Great essay! Chuck is one of the most famous american authors, you know, and that's why. He deserves it!

Murasaki_Ducky's picture
Murasaki_Ducky from Austin is reading The Vampire Lestat by Anne Rice October 14, 2015 - 2:56pm

@Phil: Don't know if you found the answers you were looking for but here's my two cents: learn from every source possible. I'm taking this slightly out of context from my late English professor.
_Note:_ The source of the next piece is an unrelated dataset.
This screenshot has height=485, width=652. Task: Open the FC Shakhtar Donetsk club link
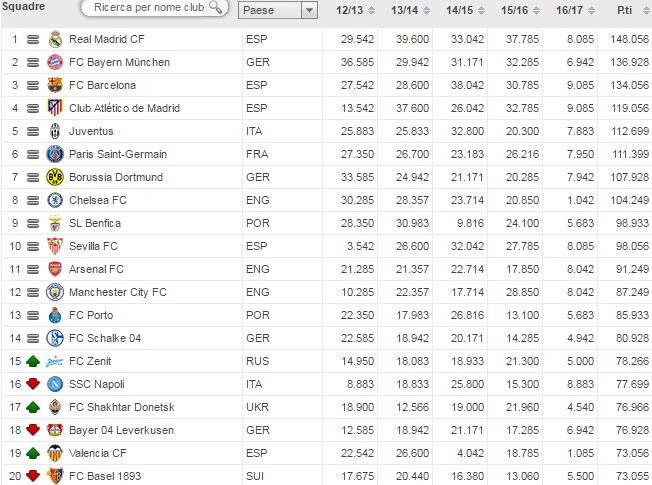121,407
Granted, when he made this statement, he was referring to grad school and education in general but I believe it still applies. He said that if we really wanted to be well-rounded, educated individuals, we should go out and experience life. If at that point we decided to go to grad school, he told us to get away from our school, to seek our Master's in a different city, different state if possible. He asked us how we expected to grow if we stayed in the same environment with the same stimulus? 

I think if we want to be "well-rounded" writers, we should learn from as many different authors as possible. With time, I think we'll naturally feel compelled to follow after the teachings of a select few authors but ultimately, if we continue our journey as readers, we will learn from the successes and failures of other authors. 

Phil Sykora's picture
Phil Sykora from Stow, OH is reading Grapes of Wrath by John Steinbeck October 8, 2014 - 5:43am

I'm really enjoying these essays.  I've always battled with the idea of studying fiction as a craft just because I like to follow Stephen King's rule of "read a lot; write a lot."  And that makes perfect sense, but he also said something along the lines of "you don't need any books on writing."  Which I kind of took as: don't read anything about craft.  Just learn it on your own.  But the more you know about the nuts and bolts of creation, the better.  Sometimes I think Stephen King gave that advice just because he couldn't put words to what he intrinsically knows through years of practice.

This brings me to a question I have for anyone reading this:

Is it better to try to find a mentor like Palahniuk did with Spanbauer, and then break off from that mentor (like in Robert Greene's Mastery?) or to take in as much information from as many different authors as possible until you've developed your own unique style?

Someone please answer.

JamestheBaker's picture
JamestheBaker from Oregon is reading The Number of the Beast by Robert A. Heinlein January 15, 2012 - 4:25pm

Fantastic essay. Will take this with me for sure.